> _What you need to do_:
A – In the listing, rewrite the part that opens with the line containing "The width and height of the screenshot is (1024, 753)." and closes with the line containing "Action: pos(1696,134)", changing "To accomplish" to "To carry out" and leaving everything else as it is. Give only those lines.
B – Extend the notes on harness engineering for agent-first software development, picking up after their last line.

> _Text section_:
━━━━━━━━
Harness Engineering

Harness Engineering: Practical Patterns for Agent-First Software Development

• Ryan Lopopolo
  • LinkedIn
  • GitHub
  • slides

NoteNotes

• Core thesis: Modern coding agents can produce substantial software end-to-end, but their effectiveness depends less on raw model capability and more on the surrounding engineering harness: context, feedback loops, tests, documentation, review workflows, and operational constraints.

• Speaker’s experiment:

  • Over roughly six months in 2025, the speaker’s team used coding agents to build an internal productivity agent.
  • The product reached beta with about 200 internal users.
  • The team aimed to have agents produce essentially all code, with minimal direct human editing.
  • Human engineers shifted from writing code to designing, staffing, guiding, and validating the “code factory.”

• Why traditional software workflows change:

  • If code generation becomes cheap, teams no longer need to optimize primarily around human coding throughput.
  • Human attention becomes the scarce resource.
  • Agent context and attention are also scarce: broader tasks dilute agent performance.
  • Work should therefore be decomposed into tightly scoped agent sessions.

• Main bottlenecks:

  • Human attention: humans should not repeatedly provide the same synchronous feedback.
  • Model context: agents need the right information at the right time, not every possible instruction upfront.
  • Model attention: the more unrelated context an agent sees, the less reliable it becomes.

• Harness engineering:

  • Harness engineering means designing systems that deliver the right context to agents at the right stage of work.
  • Code review comments are treated as evidence of missing context: if a human repeatedly comments on an issue, that requirement should be encoded into the harness.
  • The goal is to move feedback earlier in the process so the agent avoids predictable mistakes before review.

• Context as the central mechanism:

  • Agents receive context from prompts, agents.md, repository structure, documentation, tests, linters, tool outputs, and reviews.
  • Non-functional requirements should be written down explicitly: reliability, performance, typography, architecture, testing expectations, security, and code style.
  • Since agents start “fresh” on every task, they do not accumulate tacit team knowledge the way humans do through onboarding and repeated review.

• The codebase is part of the prompt:

  • Agents inspect nearby files and imitate local patterns.
  • Homogeneous repository structure helps agents generalize from one file or module to another.
  • Good existing code improves future agent output because it becomes useful in-context evidence.

• Use agents.md as a map, not a manual:

  • A short agents.md with pointers to deeper documentation worked better than a huge file containing everything.
  • The speaker contrasts a roughly 300-line map-like file with a 3,000-line overloaded file.
  • The agent should be told where to look depending on task type, such as frontend architecture, numerical analysis, reliability, or performance.

• Front-of-process techniques:

  • Provide compact, discoverable documentation for agent personas and engineering expectations.
  • Maintain documents such as:
    • how to write reliable production code,
    • how to write performant TypeScript,
    • how to structure frontend architecture,
    • how to use internal libraries,
    • how to validate user journeys.
  • Encode common operational lessons, such as requiring network calls to have timeouts and retries.
━━━━━━━━
> _Records shown_:
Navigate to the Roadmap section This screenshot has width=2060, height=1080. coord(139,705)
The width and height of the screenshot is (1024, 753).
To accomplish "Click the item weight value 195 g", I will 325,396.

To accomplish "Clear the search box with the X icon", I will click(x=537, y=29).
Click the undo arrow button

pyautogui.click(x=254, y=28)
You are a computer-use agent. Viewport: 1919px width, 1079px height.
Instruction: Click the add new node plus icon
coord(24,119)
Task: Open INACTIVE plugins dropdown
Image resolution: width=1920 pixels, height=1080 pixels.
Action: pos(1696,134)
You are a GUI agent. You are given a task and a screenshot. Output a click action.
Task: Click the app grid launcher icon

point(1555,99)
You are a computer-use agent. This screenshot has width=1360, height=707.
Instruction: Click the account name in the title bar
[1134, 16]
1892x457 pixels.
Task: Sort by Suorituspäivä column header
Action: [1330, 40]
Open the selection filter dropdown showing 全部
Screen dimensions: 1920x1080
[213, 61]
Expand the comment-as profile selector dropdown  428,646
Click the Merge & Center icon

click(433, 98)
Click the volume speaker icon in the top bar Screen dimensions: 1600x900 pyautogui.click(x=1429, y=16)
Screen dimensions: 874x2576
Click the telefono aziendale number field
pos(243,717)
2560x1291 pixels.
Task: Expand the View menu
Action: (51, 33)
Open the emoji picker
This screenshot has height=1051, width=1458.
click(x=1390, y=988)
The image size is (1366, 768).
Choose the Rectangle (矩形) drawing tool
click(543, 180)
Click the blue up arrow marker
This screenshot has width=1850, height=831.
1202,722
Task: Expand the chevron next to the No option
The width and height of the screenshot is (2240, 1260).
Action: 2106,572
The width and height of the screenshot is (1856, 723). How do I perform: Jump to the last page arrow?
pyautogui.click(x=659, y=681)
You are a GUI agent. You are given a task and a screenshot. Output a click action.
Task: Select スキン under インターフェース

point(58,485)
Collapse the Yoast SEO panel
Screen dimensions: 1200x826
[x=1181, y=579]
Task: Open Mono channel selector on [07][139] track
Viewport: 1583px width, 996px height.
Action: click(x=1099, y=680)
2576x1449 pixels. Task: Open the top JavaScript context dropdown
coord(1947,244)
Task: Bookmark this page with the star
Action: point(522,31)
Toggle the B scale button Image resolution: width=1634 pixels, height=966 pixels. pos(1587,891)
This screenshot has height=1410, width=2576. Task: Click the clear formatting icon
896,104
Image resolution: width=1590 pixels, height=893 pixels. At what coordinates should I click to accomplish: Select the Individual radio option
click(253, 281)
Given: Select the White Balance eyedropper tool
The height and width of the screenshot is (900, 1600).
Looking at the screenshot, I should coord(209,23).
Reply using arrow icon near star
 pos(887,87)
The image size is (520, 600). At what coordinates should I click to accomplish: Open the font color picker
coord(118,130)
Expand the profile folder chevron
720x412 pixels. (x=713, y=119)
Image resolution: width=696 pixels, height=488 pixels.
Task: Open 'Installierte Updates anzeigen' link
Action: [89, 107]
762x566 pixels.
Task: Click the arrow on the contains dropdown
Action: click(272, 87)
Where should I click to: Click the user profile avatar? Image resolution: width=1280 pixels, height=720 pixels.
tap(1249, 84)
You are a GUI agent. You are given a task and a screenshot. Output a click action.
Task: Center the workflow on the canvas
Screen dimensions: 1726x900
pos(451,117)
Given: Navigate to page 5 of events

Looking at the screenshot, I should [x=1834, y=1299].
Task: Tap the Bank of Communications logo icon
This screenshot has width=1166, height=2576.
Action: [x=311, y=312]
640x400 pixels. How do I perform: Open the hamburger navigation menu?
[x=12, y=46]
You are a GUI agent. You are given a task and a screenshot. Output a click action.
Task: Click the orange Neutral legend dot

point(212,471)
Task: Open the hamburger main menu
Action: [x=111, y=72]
━━━━━━━━
> _Replies_:
A –
The width and height of the screenshot is (1024, 753).
To carry out "Click the item weight value 195 g", I will 325,396.

To carry out "Clear the search box with the X icon", I will click(x=537, y=29).
Click the undo arrow button

pyautogui.click(x=254, y=28)
You are a computer-use agent. Viewport: 1919px width, 1079px height.
Instruction: Click the add new node plus icon
coord(24,119)
Task: Open INACTIVE plugins dropdown
Image resolution: width=1920 pixels, height=1080 pixels.
Action: pos(1696,134)

B –
• Middle-of-process techniques:

  • Use fast tests, builds, and linters so agents can hill-climb toward correct solutions.
  • Linters should check not only syntax but also repository structure, package boundaries, configuration consistency, and architectural rules.
  • High-quality linter failure messages should explain the remediation in human-readable prose.
  • These tool outputs become just-in-time prompts for the agent.

• Repository architecture for agents:

  • The team used many small package boundaries in a monorepo to help agents reason locally.
  • The speaker mentions around 500 local NPM packages.
  • The architecture was intentionally over-partitioned, even without deploying true microservices.
  • This allowed agents and humans to restrict the relevant context for a change.

• Static constraints and schema discipline:

  • The team used tools such as Zod and Pydantic to validate data at boundaries.
  • They tried to eliminate unknown, untyped, or overly loose internal data structures.
  • This reduced the agent tendency to generate redundant validation or dead code deep inside the system.

• End-of-process techniques:

  • Treat agents like teammates rather than tools that must be watched continuously.
  • Require a proof of work from agents:
    • tests run,
    • quality assurance plan,
    • logs inspected,
    • screenshots or videos,
    • evidence that the ticket requirements were met.
  • Agents were taught to attach media and validation artifacts to pull requests.

• Review agents:

  • The team distilled patterns from hundreds of human-reviewed pull requests.
  • Reviewer agents were created to catch common mistakes before the human reviewer.
  • Review personas included reliability, security, performance, frontend architecture, modularity, and quality assurance.
  • These reviewers used the same guardrail documents given to implementation agents.

• Important reviewer-agent design choice:

  • Review agents must be biased toward merging, not endlessly blocking.
  • Without that bias, reviewer agents can continuously “heckle” implementation agents and prevent convergence.
  • The review job was framed as identifying sufficiently important issues, such as P2-and-above concerns.

• Shift-left feedback loop:

  • The speaker’s recurring theme is to move review feedback, production feedback, and operational feedback earlier into the agent workflow.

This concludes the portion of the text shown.